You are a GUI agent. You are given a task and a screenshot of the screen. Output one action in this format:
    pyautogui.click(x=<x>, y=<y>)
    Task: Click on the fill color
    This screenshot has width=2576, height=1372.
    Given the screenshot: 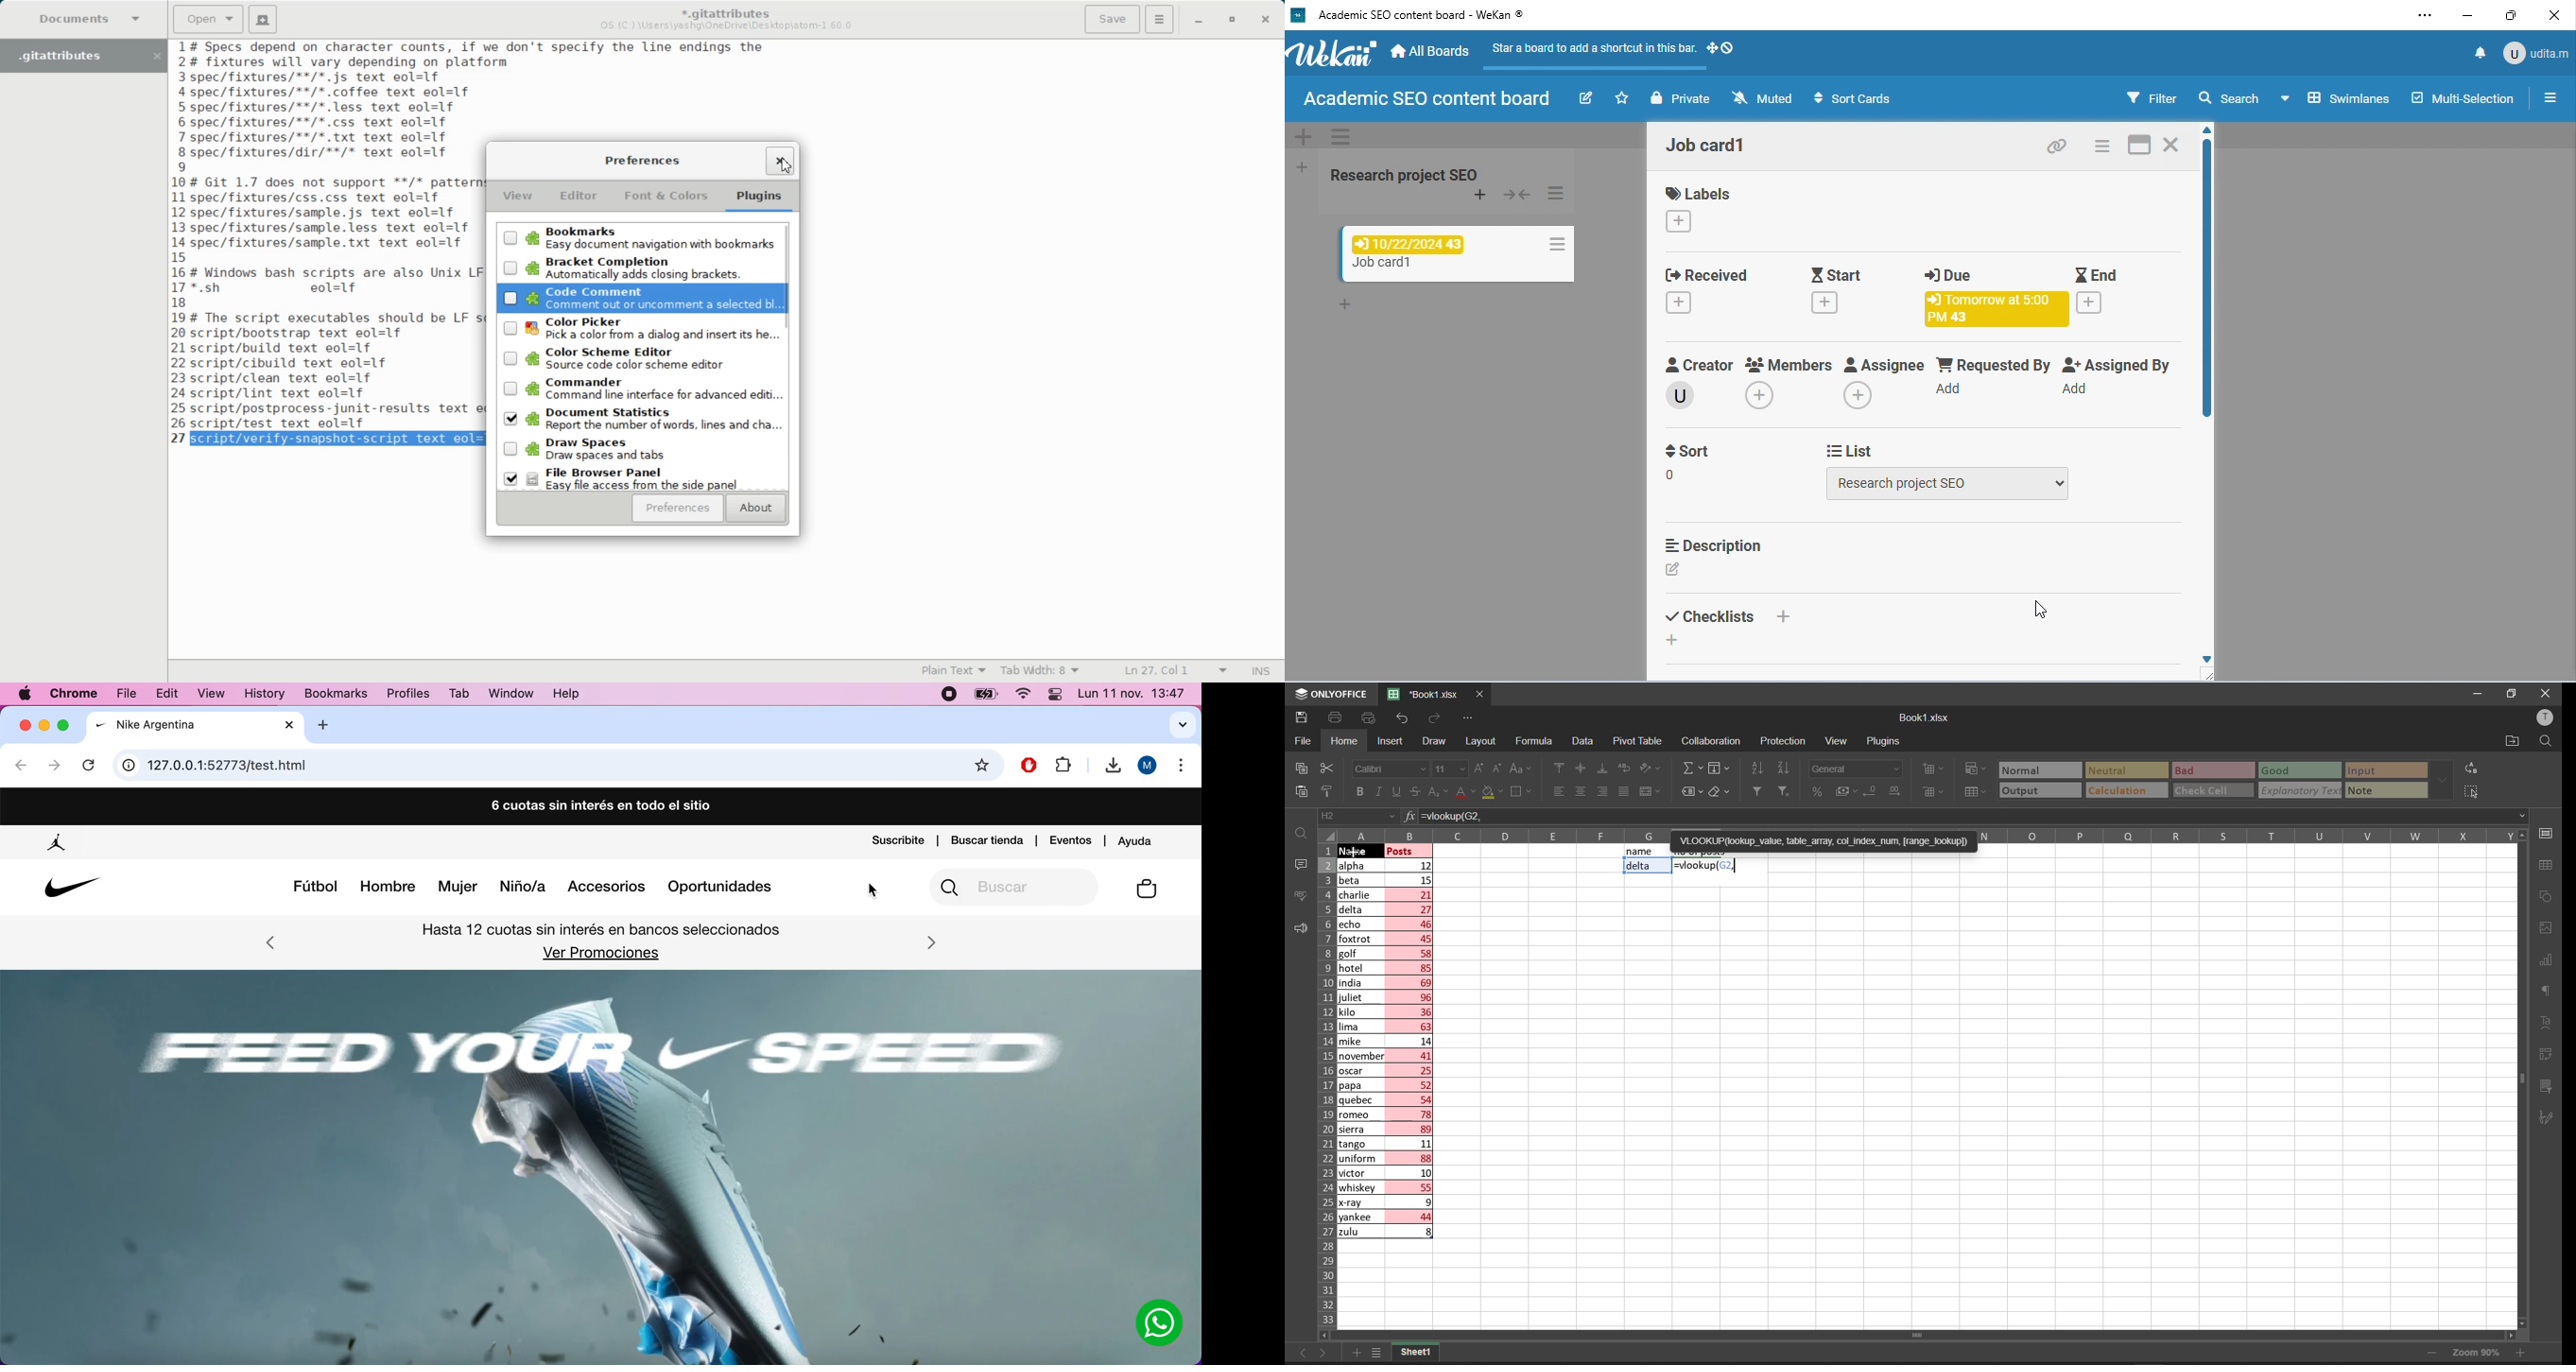 What is the action you would take?
    pyautogui.click(x=1494, y=793)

___

- _Goal_
Format the records, from their opening line through the line containing "This screenshot has", as a numbered list with blank lines omitted.

- _The reply_
1. You are a GUI agent. You are given a task and a screenshot of the screen. Output one action in this format:
2.     pyautogui.click(x=<x>, y=<y>)
3.     Task: Click on the fill color
4.     This screenshot has width=2576, height=1372.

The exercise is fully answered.